Онлайн книга - Кровавый век | Автор книги - Мирослав Попович

Cтраница 156
читать онлайн книги бесплатно

Смертельная вражда Евдокимова и Берии стала особенно острой позже, в годы Ежова. Один из ростовских энкаведистов Ершов-Лурье говорил своему случайно уцелевшему сотруднику, что после книги Берии «К вопросу об истории большевистских организаций Закавказья» последний «совсем стал неприкосновенным лицом… Я докладывал Ежову, и мы ничего сделать с ним не можем… В этом весь наш ужас» (курсив мой. – М. П.). [377] «Если уцелеет Берия, мы погибли» – так мыслили люди пахана Евдокимова, так мыслил и Ежов.
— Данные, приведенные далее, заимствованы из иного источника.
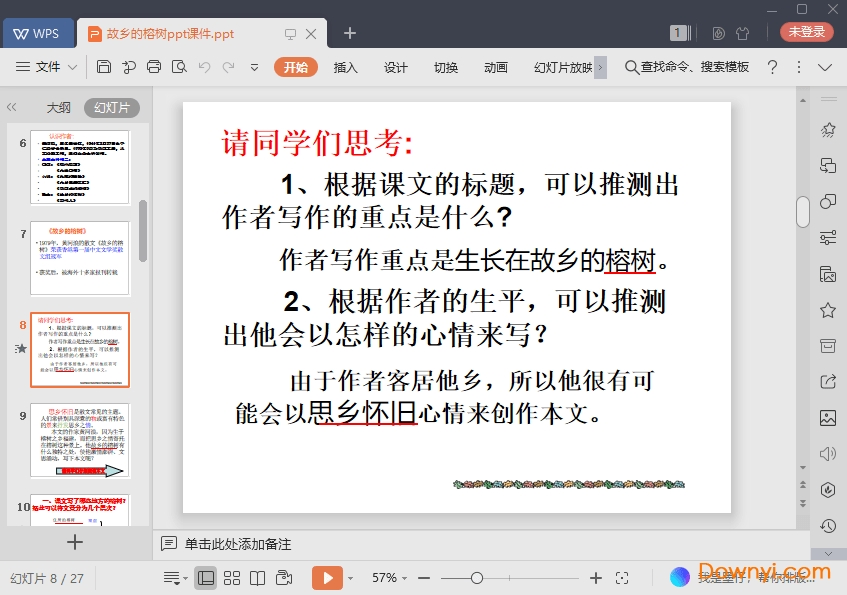Switch to the 动画 ribbon tab
Screen dimensions: 847x595
click(495, 67)
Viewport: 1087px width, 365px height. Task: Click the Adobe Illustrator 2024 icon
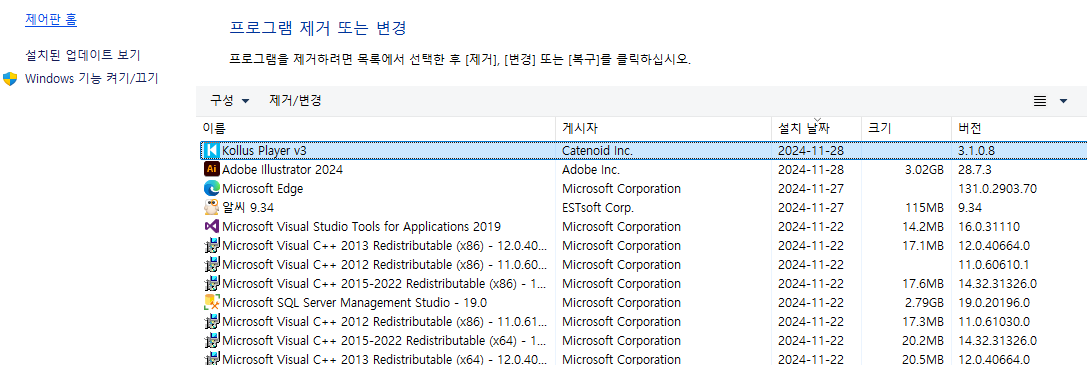pyautogui.click(x=212, y=169)
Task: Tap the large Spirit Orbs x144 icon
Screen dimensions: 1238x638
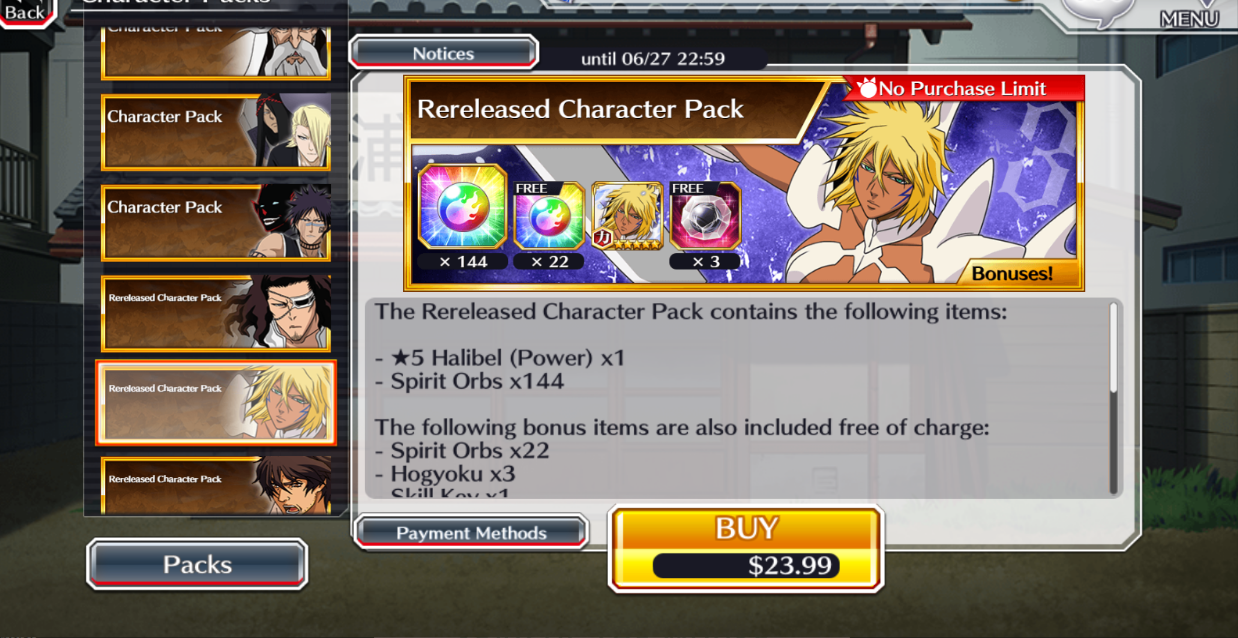Action: 462,206
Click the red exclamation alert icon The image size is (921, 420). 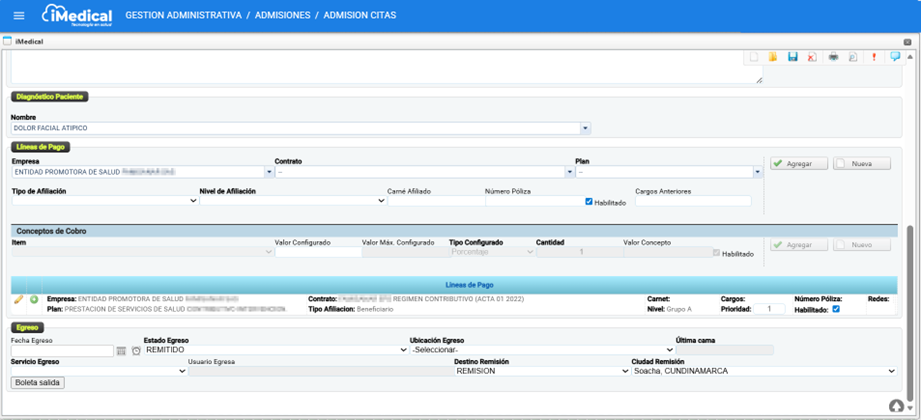(874, 58)
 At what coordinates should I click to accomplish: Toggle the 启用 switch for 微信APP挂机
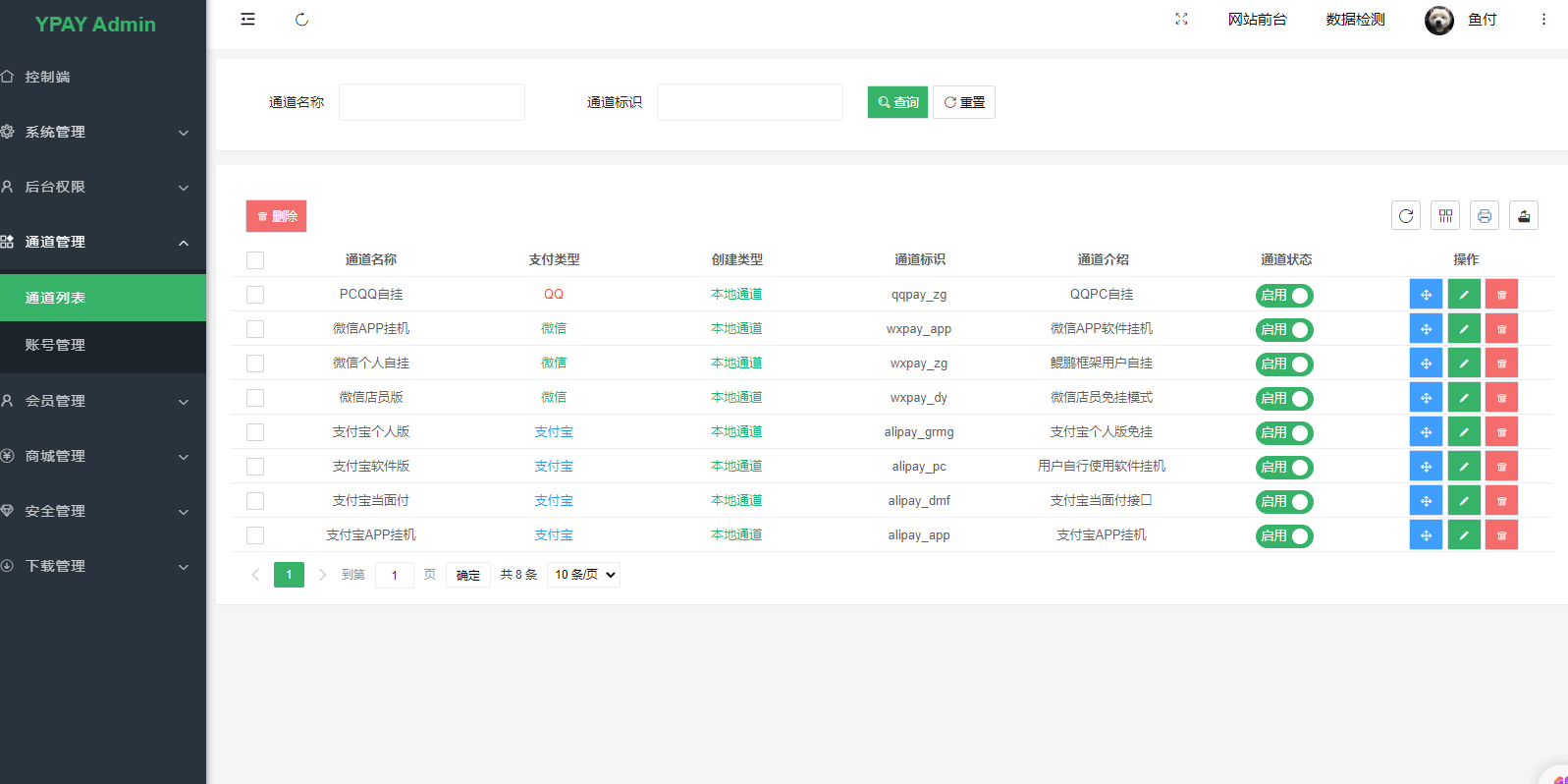click(1284, 330)
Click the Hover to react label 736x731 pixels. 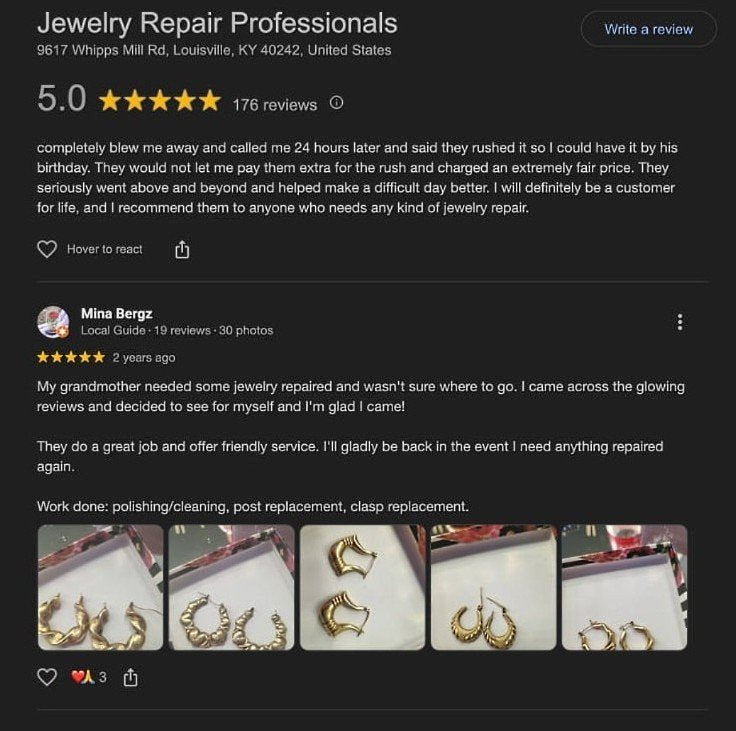(105, 249)
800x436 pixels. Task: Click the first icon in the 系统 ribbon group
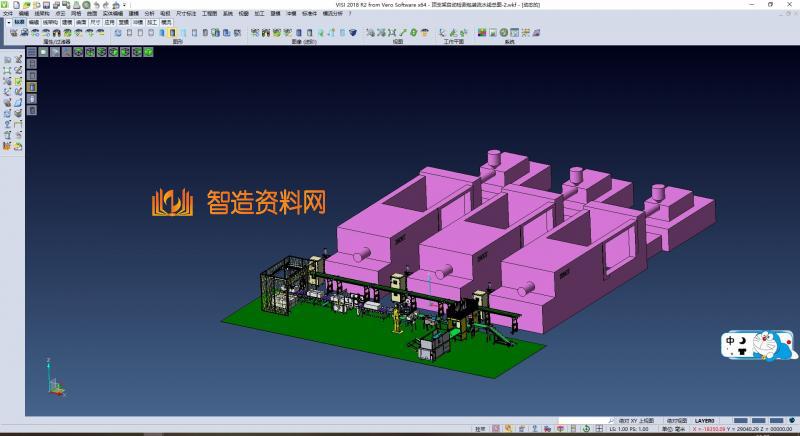[x=481, y=33]
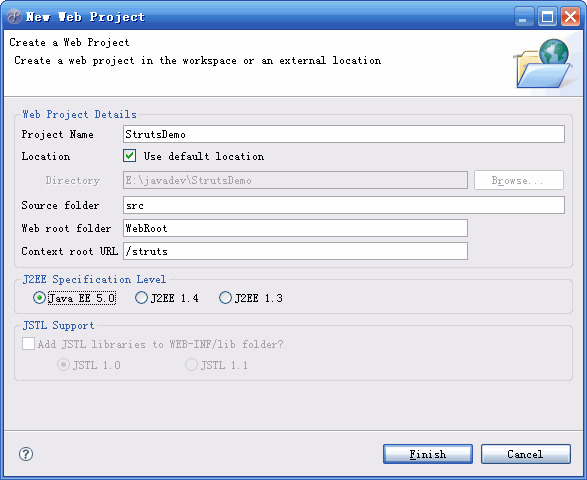587x480 pixels.
Task: Uncheck Use default location checkbox
Action: 130,156
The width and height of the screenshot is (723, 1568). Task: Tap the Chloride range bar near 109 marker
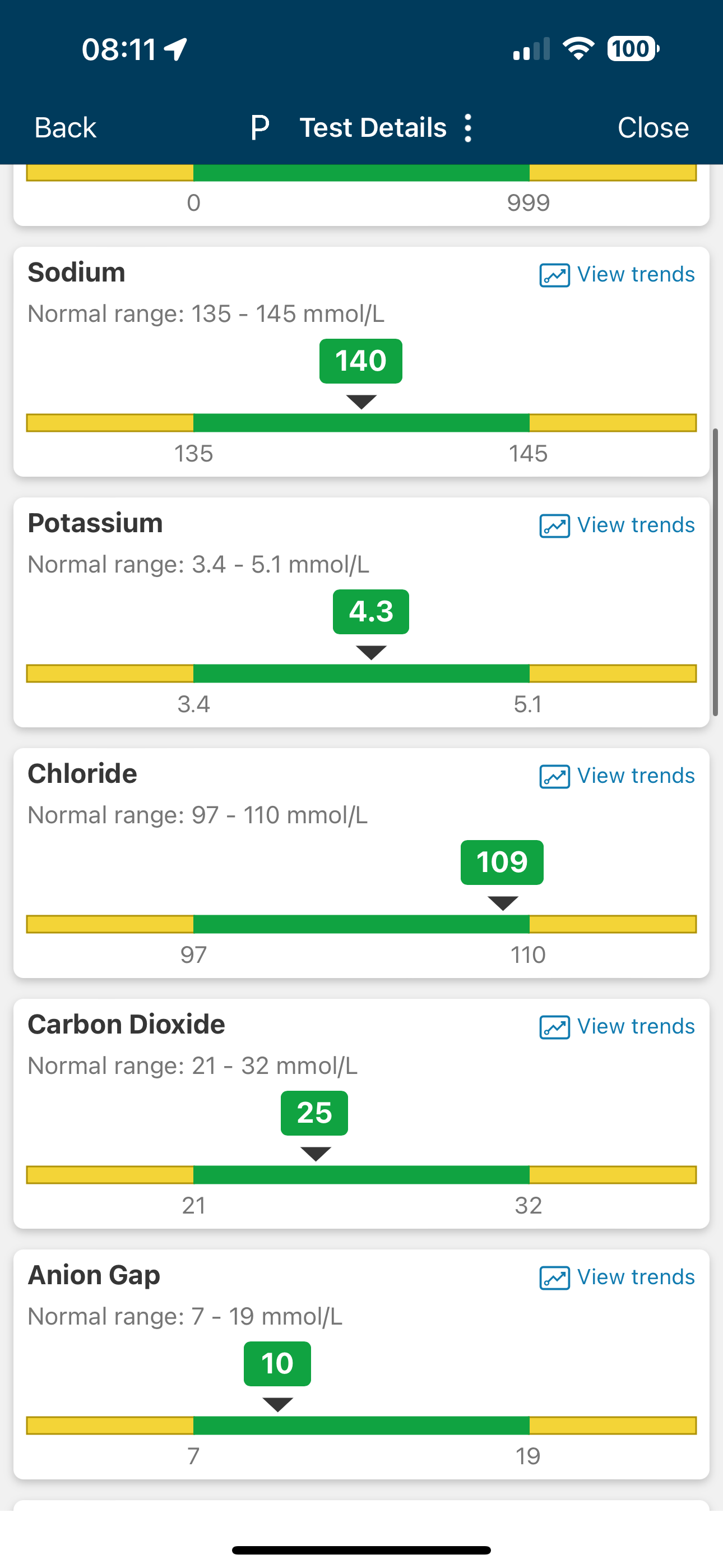(x=503, y=924)
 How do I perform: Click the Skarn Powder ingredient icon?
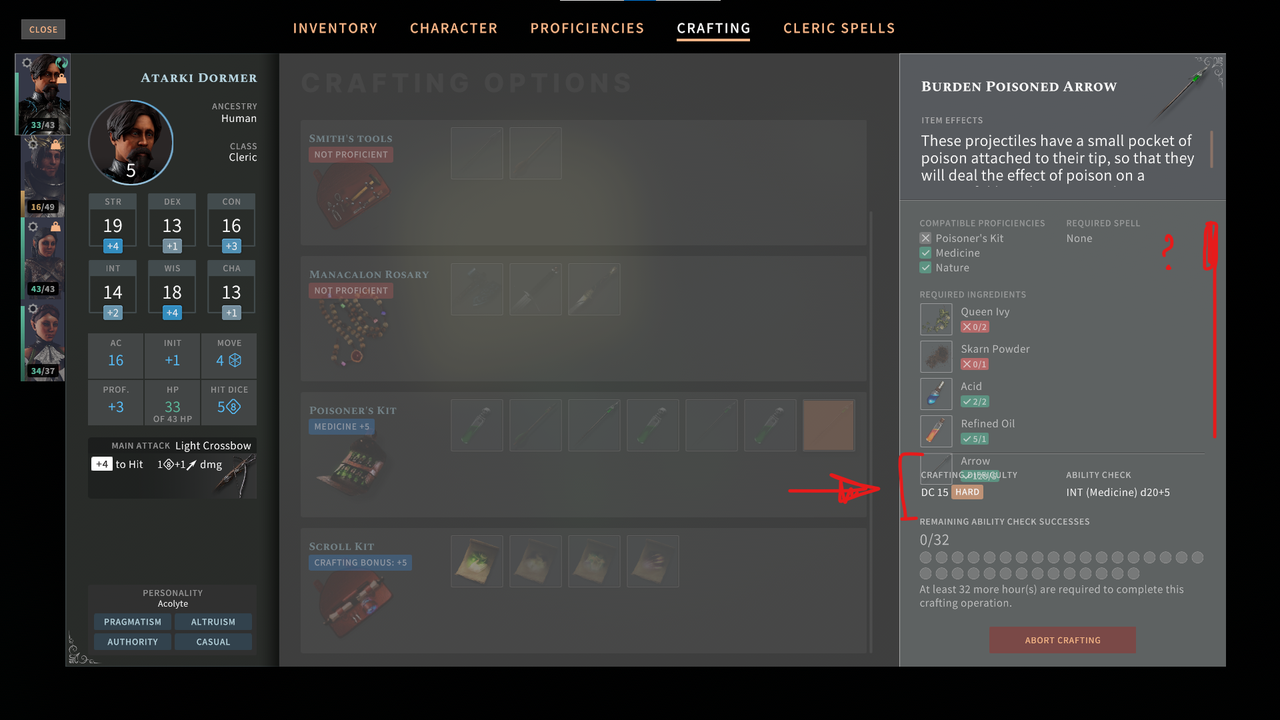(x=936, y=356)
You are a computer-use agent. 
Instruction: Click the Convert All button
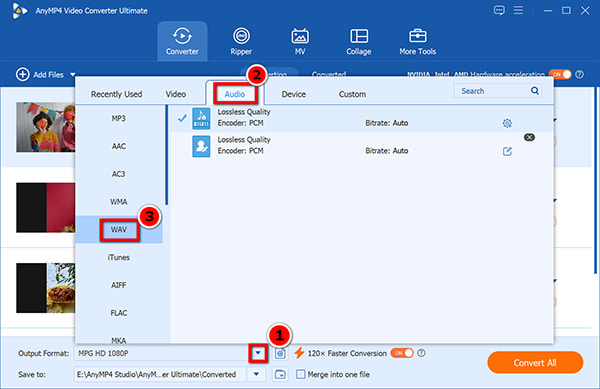click(x=535, y=363)
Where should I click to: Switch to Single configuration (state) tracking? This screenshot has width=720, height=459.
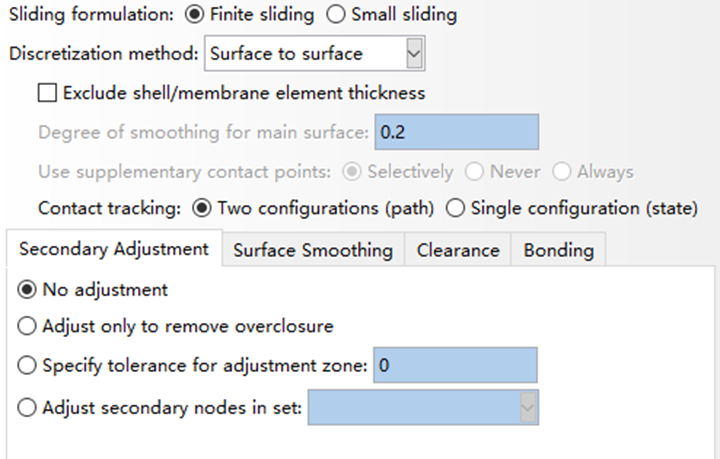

Конкурентами Евдокимов и Берия стали постольку, поскольку оба были мажордомами Сталина и всех вождей партии. Евдокимов обеспечивал охрану и гостеприимство на курортах Северного Кавказа, Берия – на Закавказье; оба были собутыльниками Сталина, причем Евдокимов лучше пил, а Берия был лучшим хозяином стола. Сбор взаимного компромата у обоих соперников приобрел смертельно опасный характер и вылился в «мокрое дело».

Каков был дальний прицел чекистского террора эпохи «пролетарского эпизода»? Судя по многим данных, политической целью антиинтеллигентских репрессий было перерастание репрессий против интеллигенции в террор против старой партийной элиты.

Так, в том же 1931 г., когда Сталин провозглашает поворот в отношении к старой интеллигенции, в конце октября опубликовано в журналах «Большевик» и «Пролетарская революция» письмо Сталина «О некоторых вопросах истории большевизма», где, между прочим, говорится: «Некоторые большевики думают, что троцкизм является фракцией коммунизма, правда, которая ошибается, делает немало глупостей, иногда даже антисоветская, но все же фракция коммунизма. Отсюда – некоторый либерализм относительно троцкизма и троцкистски мыслящих людей… В действительности троцкизм является передовым отрядом контрреволюционной буржуазии, которая ведет борьбу против коммунизма, против Советской власти, против строительства социализма в СССР». [378] Подобные «теоретические» выводы формулировали также и репрессивную политику: отныне террор ОГПУ должен был направляться против «троцкизма и троцкистски мыслящих людей».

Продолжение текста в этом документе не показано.